Some people, after they look at me funny for all the time and expense I put into triathlon, mention that "You really must love it." That is kinda true, but not in the way they think. I don't love to get up at 5 a.m. and jump into cold water any more than anybody else. (In fact, most every day I would rather brew a pot of coffee and read the Tribune.) All of the three disciplines are hard work. But I love what is happening to me in the midst of the struggle as I strive for the goal.
A couple I am counseling for their impending nuptials asked me last week (actually, the dude, an honest man who was not brought up in the church but is seeking was the one who asked): "How can I make myself want to be a part of the church?" My response was in two parts: 1) You must find in Christ the worthiness of your love and devotion (that, in fact, is the easy part if the Gospel is understood); 2) You must approach discipleship as your would lifting weights--you just gotta do it, perhaps mostly at those times when you feel least like doing it.
Jesus Christ is so much more worthy than anything else we might rightly love. He is the goal. He is also the means. In Christ, we engage in discipleship--sitting at His feet and following him--through prayer, worship, service, and fellowship with His people. It is hard. But, oh, the fruit! "Love, joy, peace, patience, kindness, goodness, faithfulness, gentleness, self-control" (Gal. 5:22-23). All of this as I struggle, and even suffer, for the goal of Jesus Christ!
To quote the Apostle Paul: "Not that I have already obtained this or am already perfect, but I press on to make it my own, because Christ Jesus has made me his own" (Phil. 3:12).
Praise be to God!
So I will continue to train, primarily because my triathlon training is a shadow of the training that is taking place at a deeper, even cosmic level--running parallel, you might say, with my training in godliness. "For while bodily training is of some value, godliness is of value in every way, as it holds promise for the present life and also for the life to come" (1 Tim. 4:8).

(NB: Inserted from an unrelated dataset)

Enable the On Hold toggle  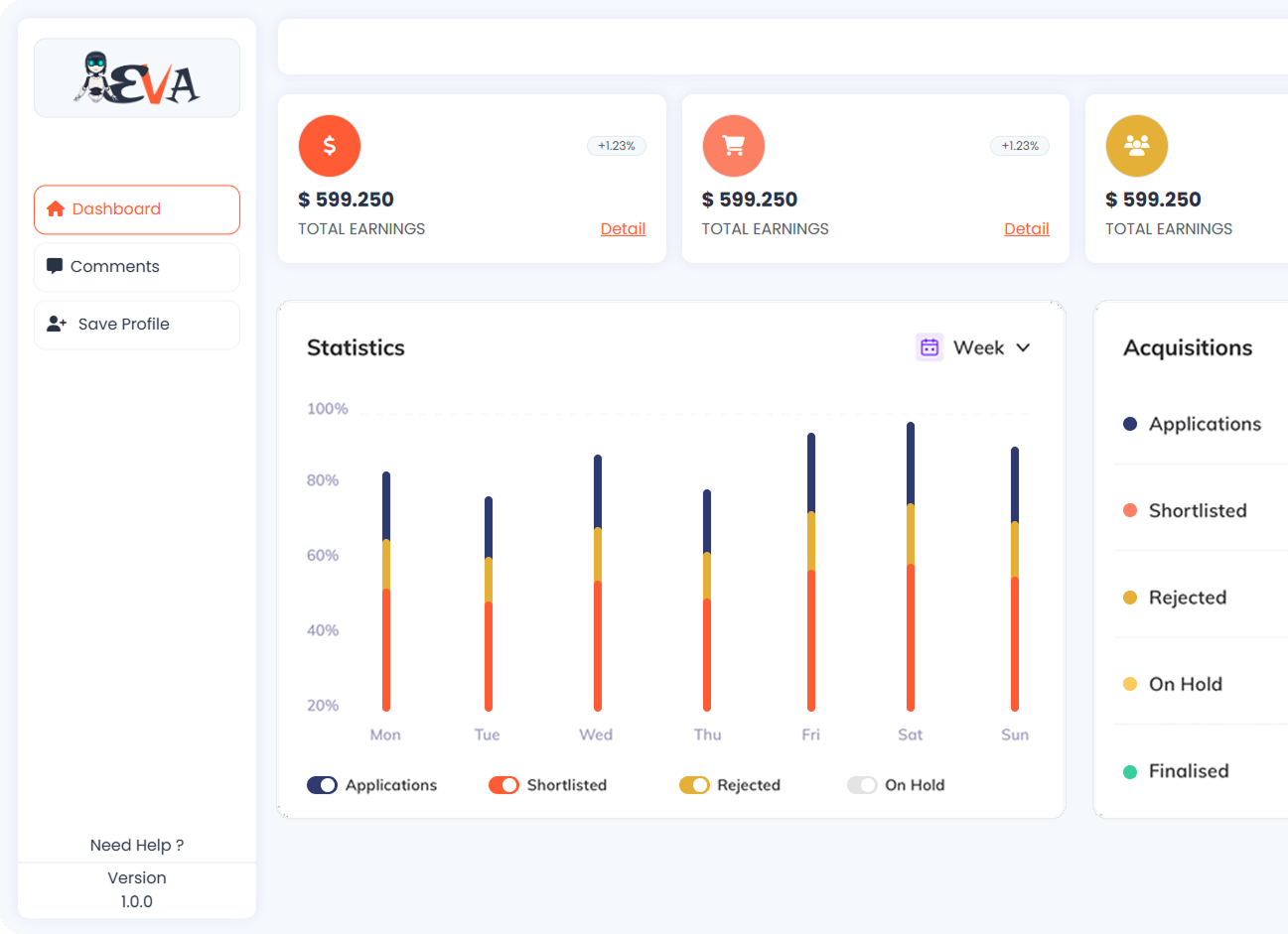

As I swim I will study God's word. As I bike I will pray. As I run I will worship Him.

1 comment:

  1. Great post Travis! We traveled down to Louisiana to visit my family this past month and I had the opportunity to visit with one of my cousins who is currently facing self-inflicted difficulties. He told me that he always had a the belief that he needed to love God and live for him, but he kept encountering highs and lows and could not understand why such his devotion to God was so inconsistent. He told me he came to the conclusion that devotion to the Lord takes hard work and commitment to stick it out. I remember being in that same position and it is a great comfort once you understand the need to train yourself in godliness.